Last week I was wondering, "what would happen if I was on Millionaire Matchmaker?" I've been hearing about two "friends of friends" who enlisted professionals to help them in the dating process. Maybe this was the catalyst for my thought. I haven't met anyone recently and am sort of thinking of jumping back into the dating game this spring. I seem to be more worried about rejection this time, maybe because I'm getting older. I'm realizing the need to put your best foot forward and not make stupid mistakes.
People can join a club run by Patti Sanger, an LA based matchmaker. You must be a millionaire to join. She interviews people who have joined, diagnoses their issues, provides very direct and often harsh advice, and attempts to find a match for them. Often these are people who have relationship issues and a history of failure in their love lives. Sometimes Patti is successful, and sometimes the show ends with her screaming at her client to get the f--- out of here and never come back.
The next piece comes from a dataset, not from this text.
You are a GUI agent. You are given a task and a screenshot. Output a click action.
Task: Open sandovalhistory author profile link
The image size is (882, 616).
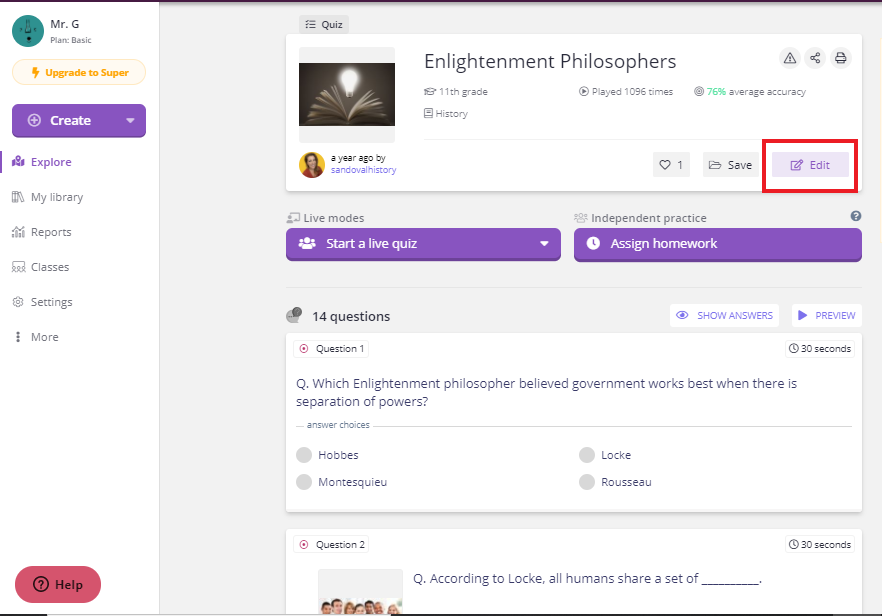363,170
There are a few common themes on the show that I've seen over and over:
- Clients who are just weird or annoying. It's no wonder they haven't made a connection. Patti will call out their faults very directly.
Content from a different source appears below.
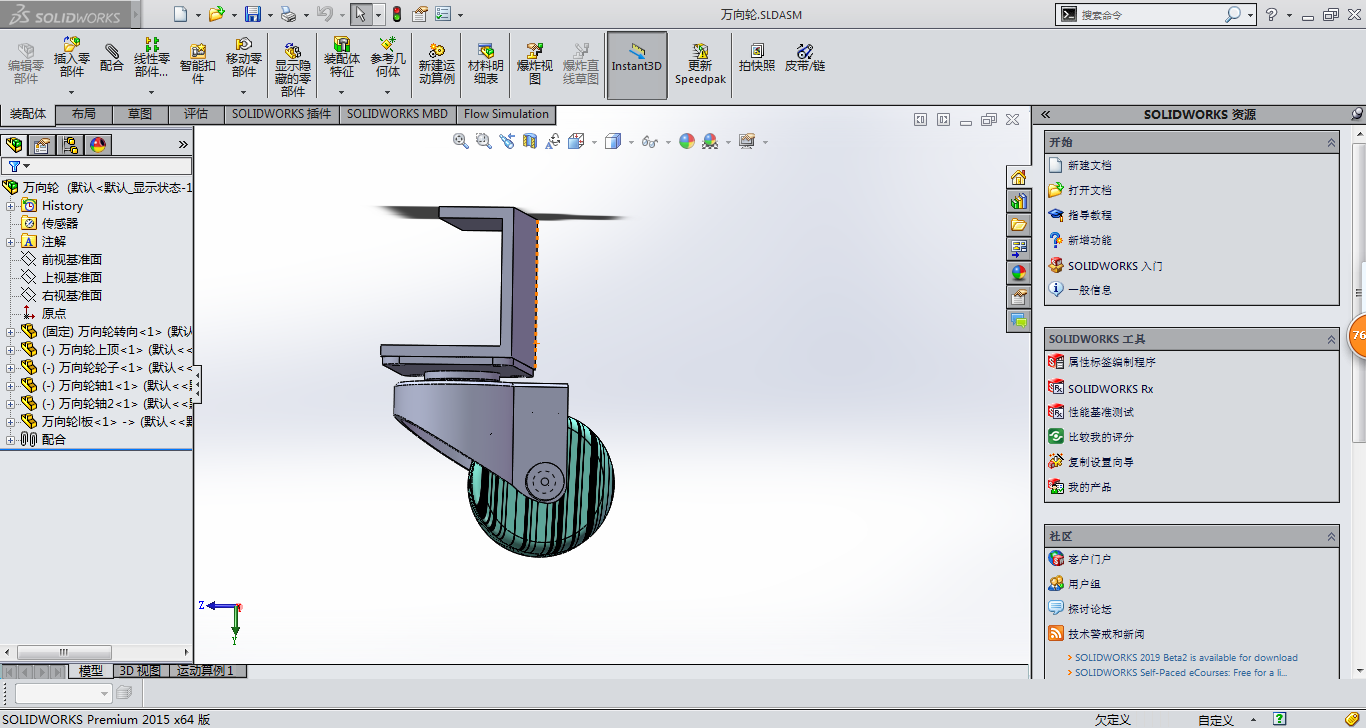Click the 搜索命令 search command field
This screenshot has width=1366, height=728.
coord(1150,15)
- Clients who always pick dates who are obviously (to everyone else) wrong for them.
- Clients who have unrealistic expectations. Often the case with the gay clients - example (and weird too). You have these 40 or 50-something year old guys who want to date a 20-something 9 or 10. Some of them aren't even good looking. It just isn't going to happen. These are guys are detached from reality. But doesn't this describe most of the gay men over 40 on-line? When browsing online and I impulsively click on the profile of a hot 29 yo I remind myself of this.
- Sometimes the clients are just nerdy social misfits. It can be just painful to watch - example. She just had a doctor who fell into this category, and a few shows ago an internet millionaire. How do you cure people who just aren't cool? What's the solution? Connect them with another nerd?
|She found a match for Andrew Christian|
Next Patti has a face to face meeting with the new client. This is where she is forthcoming with her diagnosis. Sometimes she brings in help, like a psychologist.
I was mentally walking myself through this process. What if I had to make a video for Patti that explained my life and what I want? I'd probably come off as too boring. How would she diagnose me? Good question, I'm not sure I could even guess at that myself.
One of Patti's favorite sayings is, "the penis does the picking." If you're not immediately sexually attracted to someone, then forget it? I agree that if there is immediate sexual attraction it's a tremendous plus. Not sure I agree that lack of is always a deal breaker (but finding someone unattractive is a deal breaker). Surely it's important to focus on your own looks so someone else' penis might pick you. When it comes time for the clients to choose a date, Patti seems to be saying let your sexual attraction and emotions choose, don't over analyze it. What do you think?
It's a stupid show. I know that. But there are a few good lessons there.